You don’t need a large chunk of money to begin saving or investing, what you do need however is a clear idea of why you are saving up. If you can picture the end goal, it can make the days you’d rather spend than save a little easier to take. It doesn’t matter if it’s $5 or $5k. As the saying goes, there is no time like the present to get a start. But it should be stated, that you’re likely to get a better return from investing in stocks, more so when you use automated trading software than you are likely to get when throwing money into a bank account.

Let’s say you have around $50 a month to tuck away. What should you be doing with it? Well, firstly is it for an emergency fund or is it you saving for something specific? If you are saving for something specific, say a down payment or a holiday then you’re money is going to be better of in an ISA or savings account with high interest. Reason? You’re going to need it somewhere in the next 3 to 5 years. If you drill down a bit more, the ISA is the way to go here. If you just want to see what $50 a month can do over the long term, say 5 – 10 years then stock markets are going to be your friend here. You should opt for a single investment fund and think about switching future contributions to a different fund later down the line. This means you’re going to slowly build up a healthy selection of stocks that you have cash in. Cashing out in ten years’ time is going to be pretty sweet.



If you are looking to stash $250 and over a month, then practically speaking you can invest in a lot more places and more quickly. You will be exposed to more asset types, and the excitement here is because each investment will take a different road. You’re going to hit to ground with a diverse portfolio and be able to check out different markets too. An equity income fund is an excellent way of getting exposed to the stock market and is less likely to see the same fluctuation as a growth oriented fund.

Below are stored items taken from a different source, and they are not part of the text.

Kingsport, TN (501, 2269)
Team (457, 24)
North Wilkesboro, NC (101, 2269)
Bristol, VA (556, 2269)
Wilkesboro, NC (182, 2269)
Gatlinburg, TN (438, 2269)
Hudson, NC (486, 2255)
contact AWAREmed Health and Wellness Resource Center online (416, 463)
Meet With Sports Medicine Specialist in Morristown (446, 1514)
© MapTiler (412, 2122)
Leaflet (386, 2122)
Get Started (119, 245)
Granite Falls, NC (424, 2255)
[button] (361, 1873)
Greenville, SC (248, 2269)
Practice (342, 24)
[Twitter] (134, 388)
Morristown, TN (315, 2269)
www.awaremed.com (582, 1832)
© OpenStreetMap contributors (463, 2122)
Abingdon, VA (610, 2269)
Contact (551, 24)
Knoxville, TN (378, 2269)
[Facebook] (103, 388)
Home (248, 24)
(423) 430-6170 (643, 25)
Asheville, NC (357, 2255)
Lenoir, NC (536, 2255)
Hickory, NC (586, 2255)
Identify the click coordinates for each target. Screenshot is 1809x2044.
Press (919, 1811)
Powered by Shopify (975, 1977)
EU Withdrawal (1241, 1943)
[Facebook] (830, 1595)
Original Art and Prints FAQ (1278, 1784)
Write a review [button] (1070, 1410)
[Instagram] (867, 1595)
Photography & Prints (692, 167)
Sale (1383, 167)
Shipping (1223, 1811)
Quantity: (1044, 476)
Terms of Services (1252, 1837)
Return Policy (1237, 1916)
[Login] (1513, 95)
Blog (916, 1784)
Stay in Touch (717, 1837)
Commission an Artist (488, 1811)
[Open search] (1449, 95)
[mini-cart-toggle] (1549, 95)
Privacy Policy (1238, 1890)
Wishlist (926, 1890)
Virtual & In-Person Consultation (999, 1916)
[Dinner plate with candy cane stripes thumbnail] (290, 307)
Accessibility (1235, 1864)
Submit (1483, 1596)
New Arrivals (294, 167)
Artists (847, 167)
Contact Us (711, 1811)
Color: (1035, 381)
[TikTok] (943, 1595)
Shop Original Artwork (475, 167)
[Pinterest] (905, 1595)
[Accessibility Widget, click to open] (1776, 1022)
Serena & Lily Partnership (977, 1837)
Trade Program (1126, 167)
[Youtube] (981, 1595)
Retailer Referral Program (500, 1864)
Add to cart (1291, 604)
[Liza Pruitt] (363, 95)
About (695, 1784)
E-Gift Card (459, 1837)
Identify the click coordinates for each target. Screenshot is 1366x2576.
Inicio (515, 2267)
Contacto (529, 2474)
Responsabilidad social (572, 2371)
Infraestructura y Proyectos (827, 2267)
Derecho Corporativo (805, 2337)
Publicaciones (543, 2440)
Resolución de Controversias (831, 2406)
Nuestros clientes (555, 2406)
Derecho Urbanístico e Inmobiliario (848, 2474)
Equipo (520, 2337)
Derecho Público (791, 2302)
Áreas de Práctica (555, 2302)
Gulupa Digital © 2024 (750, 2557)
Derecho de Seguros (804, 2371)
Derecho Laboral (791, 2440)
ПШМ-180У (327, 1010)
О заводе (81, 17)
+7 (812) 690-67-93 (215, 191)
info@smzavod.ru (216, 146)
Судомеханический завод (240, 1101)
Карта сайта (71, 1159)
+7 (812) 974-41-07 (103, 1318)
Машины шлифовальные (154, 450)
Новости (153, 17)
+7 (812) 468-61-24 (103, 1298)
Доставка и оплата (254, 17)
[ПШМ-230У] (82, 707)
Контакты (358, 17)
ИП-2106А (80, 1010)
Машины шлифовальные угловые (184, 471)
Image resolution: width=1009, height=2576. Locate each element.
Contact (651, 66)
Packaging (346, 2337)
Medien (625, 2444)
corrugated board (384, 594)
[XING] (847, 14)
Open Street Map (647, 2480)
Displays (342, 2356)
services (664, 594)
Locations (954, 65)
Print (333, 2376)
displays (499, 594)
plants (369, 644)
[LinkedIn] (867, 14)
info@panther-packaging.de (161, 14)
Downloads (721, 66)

Whichever you choose here you, you need to take in reviewing your investments every six months – much like the dentist.

If you have the stomach for it, which will really come down to your risk tolerance, you might like to explore emerging markets. They are volatile and come with a lot of ups and downs, BUT overall they have the potential to perform very well over the long term.

As with any investment or savings, make sure that it suits your financial position and that you never put more into a fun than you can afford to lose, seek financial advice from a professional or use a platform that is designed for people who are learning the industry.